David Dullum, President, Gladstone Investment: Yeah. I think, as I was indicating a little bit earlier, yeah, we are, as I mentioned, seeing a volume that’s probably as good as it’s been in the last quarter or so, last couple of quarters, actually. Part of it is a function of, obviously, I think, our team doing a really good job getting out there and seeing opportunities that meet what we want to do. The other thing we’ve been doing, frankly, is gradually increasing the size of investments that we’re making. So per investment, we’re actually putting more money to work because we think that the businesses that are a little bit larger, generating more consistent EBITDA, will be better value creation over time. All in all, again, nothing spectacular other than we’re active, we’re out there, we’re putting out a lot of indications of interest on some good quality businesses.
It is a competitive environment. Again, I feel like we’re in really good shape for net new deals as we look forward. It’s similar to like we’ve done the last couple of quarters.
Justin, Analyst Representative, Lucid Capital Markets: Okay. Thanks. Last one for me, I’m just kind of curious about market dynamics and the competitive landscape. We’ve heard some larger BDCs are moving down market to smaller deals. Are you seeing any evidence of this in the borrowers that you’re looking at?
David Dullum, President, Gladstone Investment: Yeah. No. Keep in mind that our approach is less than being a credit-oriented fund, if you will, right? We fall in that category of the businesses we’re looking at, we’re buying them. When we bring our debt and our own leverage from our own balance sheet to the transactions. I would say we don’t fall in that broad category of competing necessarily with those folks who might be coming down market on the debt pieces. I think where we are is looking more at the middle market on the companies that we can buy. As I mentioned, we’re increasingly looking at slightly larger businesses for us, relatively speaking, because we think that’s where we can, over time, create higher value and consistently put more money to work in both the debt and the equity investments in those particular companies.

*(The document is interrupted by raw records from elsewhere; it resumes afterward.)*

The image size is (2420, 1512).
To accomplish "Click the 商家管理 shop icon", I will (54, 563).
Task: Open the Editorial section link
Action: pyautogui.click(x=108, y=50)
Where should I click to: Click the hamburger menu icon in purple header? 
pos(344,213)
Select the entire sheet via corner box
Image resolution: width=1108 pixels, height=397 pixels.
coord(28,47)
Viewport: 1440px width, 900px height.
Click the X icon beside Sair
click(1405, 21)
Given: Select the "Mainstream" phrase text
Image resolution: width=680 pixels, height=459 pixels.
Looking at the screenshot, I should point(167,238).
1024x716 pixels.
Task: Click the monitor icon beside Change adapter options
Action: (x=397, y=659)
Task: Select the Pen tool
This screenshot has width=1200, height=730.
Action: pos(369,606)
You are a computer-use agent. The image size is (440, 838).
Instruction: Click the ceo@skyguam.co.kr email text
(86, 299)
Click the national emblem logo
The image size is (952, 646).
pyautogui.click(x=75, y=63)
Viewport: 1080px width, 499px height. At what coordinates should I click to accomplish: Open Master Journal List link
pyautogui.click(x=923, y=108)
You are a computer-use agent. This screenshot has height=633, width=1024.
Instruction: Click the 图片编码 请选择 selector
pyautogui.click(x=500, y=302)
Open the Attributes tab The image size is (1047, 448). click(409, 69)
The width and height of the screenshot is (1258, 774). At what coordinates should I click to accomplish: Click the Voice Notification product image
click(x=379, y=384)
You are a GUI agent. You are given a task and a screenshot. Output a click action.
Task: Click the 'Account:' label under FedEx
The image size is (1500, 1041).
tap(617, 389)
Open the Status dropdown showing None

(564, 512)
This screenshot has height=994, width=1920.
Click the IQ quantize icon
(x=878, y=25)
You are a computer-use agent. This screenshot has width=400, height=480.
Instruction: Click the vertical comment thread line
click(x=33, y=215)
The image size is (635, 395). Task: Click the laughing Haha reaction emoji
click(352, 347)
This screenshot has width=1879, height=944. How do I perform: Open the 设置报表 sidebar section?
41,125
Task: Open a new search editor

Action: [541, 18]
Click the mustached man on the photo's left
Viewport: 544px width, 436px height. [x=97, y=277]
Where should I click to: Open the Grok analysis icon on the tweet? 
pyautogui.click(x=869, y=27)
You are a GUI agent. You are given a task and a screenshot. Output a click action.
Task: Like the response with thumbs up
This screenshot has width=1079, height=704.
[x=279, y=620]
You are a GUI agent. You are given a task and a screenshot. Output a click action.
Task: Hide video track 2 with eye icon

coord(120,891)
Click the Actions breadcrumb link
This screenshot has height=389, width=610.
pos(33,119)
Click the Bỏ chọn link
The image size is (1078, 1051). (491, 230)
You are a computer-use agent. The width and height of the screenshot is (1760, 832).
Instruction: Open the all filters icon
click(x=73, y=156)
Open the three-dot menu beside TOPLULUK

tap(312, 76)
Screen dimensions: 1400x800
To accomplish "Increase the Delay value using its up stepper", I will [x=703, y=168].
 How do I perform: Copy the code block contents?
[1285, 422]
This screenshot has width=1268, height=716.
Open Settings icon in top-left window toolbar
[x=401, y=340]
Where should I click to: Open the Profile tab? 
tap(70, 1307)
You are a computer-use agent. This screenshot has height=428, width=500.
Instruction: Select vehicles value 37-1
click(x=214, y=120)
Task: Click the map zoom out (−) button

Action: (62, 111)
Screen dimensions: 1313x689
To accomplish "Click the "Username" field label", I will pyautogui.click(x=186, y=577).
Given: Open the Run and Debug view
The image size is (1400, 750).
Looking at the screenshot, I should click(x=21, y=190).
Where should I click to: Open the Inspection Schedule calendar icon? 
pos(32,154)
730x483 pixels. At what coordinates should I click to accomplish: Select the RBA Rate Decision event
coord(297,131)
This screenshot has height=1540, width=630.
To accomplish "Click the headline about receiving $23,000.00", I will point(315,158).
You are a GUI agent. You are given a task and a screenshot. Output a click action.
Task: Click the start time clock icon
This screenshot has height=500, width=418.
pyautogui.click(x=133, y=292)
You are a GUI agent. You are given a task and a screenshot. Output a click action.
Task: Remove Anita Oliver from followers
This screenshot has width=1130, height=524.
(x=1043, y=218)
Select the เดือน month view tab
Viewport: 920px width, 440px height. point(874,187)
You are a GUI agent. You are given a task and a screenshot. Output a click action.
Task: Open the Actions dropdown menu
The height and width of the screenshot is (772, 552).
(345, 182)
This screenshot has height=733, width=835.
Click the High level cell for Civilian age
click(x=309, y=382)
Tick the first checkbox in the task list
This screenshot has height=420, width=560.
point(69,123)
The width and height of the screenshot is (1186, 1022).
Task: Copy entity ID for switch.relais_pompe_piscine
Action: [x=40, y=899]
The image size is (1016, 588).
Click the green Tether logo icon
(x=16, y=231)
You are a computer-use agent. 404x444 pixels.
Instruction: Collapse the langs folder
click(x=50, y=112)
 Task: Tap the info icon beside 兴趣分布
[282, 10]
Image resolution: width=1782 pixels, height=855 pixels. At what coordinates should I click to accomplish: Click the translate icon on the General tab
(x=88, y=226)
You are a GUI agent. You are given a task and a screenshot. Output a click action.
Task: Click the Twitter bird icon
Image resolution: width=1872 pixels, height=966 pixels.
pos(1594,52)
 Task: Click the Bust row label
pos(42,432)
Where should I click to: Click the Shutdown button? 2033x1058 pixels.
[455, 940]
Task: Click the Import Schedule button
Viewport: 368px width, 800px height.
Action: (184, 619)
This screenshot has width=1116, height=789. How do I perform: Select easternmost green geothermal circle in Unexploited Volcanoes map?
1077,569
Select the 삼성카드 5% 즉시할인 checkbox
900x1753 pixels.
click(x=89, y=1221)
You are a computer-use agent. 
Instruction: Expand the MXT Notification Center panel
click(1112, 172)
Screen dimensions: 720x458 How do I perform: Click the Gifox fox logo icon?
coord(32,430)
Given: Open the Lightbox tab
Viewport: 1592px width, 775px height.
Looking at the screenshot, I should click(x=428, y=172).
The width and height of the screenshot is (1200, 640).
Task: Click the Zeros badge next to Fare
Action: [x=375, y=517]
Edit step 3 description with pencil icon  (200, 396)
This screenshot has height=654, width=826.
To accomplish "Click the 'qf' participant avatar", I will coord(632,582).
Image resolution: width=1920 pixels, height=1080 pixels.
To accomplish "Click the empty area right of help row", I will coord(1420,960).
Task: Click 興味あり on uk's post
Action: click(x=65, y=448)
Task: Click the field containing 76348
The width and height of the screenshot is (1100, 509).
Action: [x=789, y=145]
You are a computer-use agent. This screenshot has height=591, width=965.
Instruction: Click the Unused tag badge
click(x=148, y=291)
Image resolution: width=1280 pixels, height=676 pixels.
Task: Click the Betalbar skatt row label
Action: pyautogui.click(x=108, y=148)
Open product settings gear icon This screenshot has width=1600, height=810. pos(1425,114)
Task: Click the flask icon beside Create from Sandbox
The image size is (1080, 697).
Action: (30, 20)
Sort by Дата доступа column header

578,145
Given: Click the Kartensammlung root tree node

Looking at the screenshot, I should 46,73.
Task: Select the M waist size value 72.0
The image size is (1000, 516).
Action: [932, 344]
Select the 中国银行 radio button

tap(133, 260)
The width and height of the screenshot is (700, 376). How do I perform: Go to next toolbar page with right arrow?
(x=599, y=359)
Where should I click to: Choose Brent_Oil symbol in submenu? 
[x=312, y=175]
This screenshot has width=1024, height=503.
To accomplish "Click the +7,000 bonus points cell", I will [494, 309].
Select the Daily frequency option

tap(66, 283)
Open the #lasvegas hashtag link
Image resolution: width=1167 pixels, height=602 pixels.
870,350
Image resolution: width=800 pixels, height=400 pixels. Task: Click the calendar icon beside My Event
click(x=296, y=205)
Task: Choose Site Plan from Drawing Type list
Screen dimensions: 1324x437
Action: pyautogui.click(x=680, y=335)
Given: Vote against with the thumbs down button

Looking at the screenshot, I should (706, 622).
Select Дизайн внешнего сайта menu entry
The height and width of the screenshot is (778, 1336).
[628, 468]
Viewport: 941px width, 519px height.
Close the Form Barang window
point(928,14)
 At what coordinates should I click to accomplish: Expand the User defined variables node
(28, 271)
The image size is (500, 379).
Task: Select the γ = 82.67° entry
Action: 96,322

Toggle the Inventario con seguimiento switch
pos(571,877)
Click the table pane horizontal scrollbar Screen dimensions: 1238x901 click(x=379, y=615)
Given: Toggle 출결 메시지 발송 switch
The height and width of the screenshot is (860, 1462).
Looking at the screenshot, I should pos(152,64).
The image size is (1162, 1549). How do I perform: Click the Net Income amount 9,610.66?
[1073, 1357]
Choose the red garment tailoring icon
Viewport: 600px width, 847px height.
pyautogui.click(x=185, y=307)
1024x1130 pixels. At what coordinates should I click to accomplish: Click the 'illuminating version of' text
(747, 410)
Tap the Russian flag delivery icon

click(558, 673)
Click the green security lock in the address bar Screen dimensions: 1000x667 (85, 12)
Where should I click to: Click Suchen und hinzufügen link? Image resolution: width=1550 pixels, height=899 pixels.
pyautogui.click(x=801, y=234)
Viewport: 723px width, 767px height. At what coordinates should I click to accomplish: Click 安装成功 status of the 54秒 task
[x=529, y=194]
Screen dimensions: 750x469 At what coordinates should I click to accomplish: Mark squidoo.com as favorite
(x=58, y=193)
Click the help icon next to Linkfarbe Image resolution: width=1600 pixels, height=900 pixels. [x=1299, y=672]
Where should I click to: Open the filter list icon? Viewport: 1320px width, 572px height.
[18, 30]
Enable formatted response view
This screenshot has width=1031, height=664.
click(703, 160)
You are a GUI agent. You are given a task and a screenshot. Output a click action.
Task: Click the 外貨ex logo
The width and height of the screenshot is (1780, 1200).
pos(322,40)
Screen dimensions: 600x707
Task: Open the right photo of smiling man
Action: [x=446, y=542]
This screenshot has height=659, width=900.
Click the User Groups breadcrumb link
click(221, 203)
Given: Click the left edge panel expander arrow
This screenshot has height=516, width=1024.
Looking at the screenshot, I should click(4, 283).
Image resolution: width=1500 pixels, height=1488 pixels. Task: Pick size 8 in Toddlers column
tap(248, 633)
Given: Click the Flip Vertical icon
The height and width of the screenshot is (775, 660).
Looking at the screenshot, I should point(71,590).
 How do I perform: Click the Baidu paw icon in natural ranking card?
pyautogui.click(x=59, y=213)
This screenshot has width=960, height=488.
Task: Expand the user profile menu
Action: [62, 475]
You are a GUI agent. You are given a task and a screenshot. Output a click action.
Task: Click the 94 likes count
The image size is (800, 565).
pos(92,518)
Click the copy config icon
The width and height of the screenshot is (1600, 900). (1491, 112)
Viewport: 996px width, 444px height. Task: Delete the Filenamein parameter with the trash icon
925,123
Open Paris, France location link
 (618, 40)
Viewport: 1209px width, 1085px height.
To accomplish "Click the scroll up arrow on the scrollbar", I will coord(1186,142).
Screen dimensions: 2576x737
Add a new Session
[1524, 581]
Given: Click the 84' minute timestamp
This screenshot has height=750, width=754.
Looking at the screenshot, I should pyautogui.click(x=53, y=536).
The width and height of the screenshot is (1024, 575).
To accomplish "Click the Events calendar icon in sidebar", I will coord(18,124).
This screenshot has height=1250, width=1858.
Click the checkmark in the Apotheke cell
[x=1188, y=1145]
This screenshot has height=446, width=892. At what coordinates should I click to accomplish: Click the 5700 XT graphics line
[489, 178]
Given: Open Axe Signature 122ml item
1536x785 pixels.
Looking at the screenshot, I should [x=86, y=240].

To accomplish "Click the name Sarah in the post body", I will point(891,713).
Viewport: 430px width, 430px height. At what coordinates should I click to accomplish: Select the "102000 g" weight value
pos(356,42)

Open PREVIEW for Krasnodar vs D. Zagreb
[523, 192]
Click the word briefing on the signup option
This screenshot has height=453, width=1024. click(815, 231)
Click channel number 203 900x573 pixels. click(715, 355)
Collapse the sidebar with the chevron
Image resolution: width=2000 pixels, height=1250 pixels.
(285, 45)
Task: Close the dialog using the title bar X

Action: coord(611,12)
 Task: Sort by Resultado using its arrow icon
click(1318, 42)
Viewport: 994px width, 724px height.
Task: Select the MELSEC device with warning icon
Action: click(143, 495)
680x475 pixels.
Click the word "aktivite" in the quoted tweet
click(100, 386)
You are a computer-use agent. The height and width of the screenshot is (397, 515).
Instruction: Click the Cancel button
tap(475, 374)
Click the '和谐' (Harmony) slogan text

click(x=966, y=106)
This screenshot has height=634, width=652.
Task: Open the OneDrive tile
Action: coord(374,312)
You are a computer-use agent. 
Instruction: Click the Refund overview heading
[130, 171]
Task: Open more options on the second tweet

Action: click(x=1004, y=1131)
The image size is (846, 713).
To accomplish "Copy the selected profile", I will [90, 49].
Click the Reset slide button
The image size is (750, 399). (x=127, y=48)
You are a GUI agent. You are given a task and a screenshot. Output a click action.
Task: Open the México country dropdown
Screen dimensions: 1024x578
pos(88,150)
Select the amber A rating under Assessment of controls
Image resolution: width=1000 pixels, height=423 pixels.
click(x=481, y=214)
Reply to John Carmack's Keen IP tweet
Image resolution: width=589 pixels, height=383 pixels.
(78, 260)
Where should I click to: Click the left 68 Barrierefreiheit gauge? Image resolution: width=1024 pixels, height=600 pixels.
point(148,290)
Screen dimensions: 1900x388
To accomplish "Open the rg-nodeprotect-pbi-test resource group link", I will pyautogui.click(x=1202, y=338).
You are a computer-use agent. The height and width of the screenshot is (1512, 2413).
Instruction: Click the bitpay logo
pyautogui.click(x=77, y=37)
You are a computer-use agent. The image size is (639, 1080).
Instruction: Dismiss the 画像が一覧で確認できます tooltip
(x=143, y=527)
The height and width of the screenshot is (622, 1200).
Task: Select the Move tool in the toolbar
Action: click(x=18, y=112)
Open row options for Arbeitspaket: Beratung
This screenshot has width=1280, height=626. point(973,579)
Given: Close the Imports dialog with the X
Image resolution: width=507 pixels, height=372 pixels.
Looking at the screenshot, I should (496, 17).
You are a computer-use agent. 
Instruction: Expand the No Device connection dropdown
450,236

I wouldn’t say that we’re seeing necessarily greater competition. Because people are coming down market. I just say that generally, there is enough capital out there, certainly in the M&A world and where we sort of compete, that it is a struggle to some degree to find these businesses at values that we think make some sense. But we obviously have been doing it reasonably successfully and think we can continue doing that.
Taylor Ritchie, CFO, Gladstone Investment: I think the only thing I would add to that, to what Dave just mentioned, is really that when we are going after portfolio companies or potential acquisitions, our competitors are typically going to be private equity funds that are focusing on the middle market space. While other BDCs in the industry may be moving down market, they’re often looking at companies that we may not be looking at. Our competitors are a different subset of the industry.
Justin, Analyst Representative, Lucid Capital Markets: Got it. Okay. Thanks for the call, though. That’s all for me today. Thanks for taking my questions.
Conference Operator: Thank you. At this time, I would like to turn the floor back over to Mr. Gladstone for closing comments.
David Gladstone, Founder/Chairman, Gladstone Investment: Thank you all for calling in. It’s nice to know that this place will keep rocking and rolling, even if I’m stuck in traffic as I was this morning. I got to see the new way into Tysons Corner, which is a disaster. Nonetheless, I’m here still working. I want to thank you all for calling in. If you have other questions, we’ll catch you next quarter. That’s the end of this message.
Conference Operator: Ladies and gentlemen, this concludes today’s event. You may disconnect your lines or log off the webcast and enjoy the rest of your day.